» **Given instruction**: Update everything from the start of the material down to the line containing "pos(140,71)" by changing "upper-left" to "lower-left", leaving the rest unchanged.
Exercise input start
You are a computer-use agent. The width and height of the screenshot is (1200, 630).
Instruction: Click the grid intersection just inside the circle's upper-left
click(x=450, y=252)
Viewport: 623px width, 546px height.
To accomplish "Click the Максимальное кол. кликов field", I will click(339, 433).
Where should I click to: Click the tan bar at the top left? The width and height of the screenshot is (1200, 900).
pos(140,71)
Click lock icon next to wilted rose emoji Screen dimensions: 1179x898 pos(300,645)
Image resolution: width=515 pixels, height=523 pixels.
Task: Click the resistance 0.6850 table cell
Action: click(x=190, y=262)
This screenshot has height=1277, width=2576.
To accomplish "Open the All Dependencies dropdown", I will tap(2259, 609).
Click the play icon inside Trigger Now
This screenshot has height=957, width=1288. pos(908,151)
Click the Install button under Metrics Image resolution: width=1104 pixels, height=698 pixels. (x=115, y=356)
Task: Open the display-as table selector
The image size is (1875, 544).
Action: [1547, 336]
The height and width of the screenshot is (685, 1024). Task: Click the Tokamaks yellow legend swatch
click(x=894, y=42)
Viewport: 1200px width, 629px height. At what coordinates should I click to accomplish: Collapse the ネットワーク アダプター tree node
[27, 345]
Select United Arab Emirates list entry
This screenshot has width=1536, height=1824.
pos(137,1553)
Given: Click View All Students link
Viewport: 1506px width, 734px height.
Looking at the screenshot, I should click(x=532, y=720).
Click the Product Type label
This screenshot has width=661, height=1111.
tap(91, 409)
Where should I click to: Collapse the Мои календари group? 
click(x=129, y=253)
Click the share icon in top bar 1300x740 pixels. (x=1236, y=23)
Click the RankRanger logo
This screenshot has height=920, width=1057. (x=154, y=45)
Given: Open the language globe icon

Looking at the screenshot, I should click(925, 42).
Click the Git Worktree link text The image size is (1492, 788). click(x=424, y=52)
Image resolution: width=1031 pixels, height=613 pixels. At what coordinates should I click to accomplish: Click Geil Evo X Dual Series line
Exercise input end
» **Response for this exercise**:
You are a computer-use agent. The width and height of the screenshot is (1200, 630).
Instruction: Click the grid intersection just inside the circle's lower-left
click(x=450, y=252)
Viewport: 623px width, 546px height.
To accomplish "Click the Максимальное кол. кликов field", I will click(339, 433).
Where should I click to: Click the tan bar at the top left? The width and height of the screenshot is (1200, 900).
pos(140,71)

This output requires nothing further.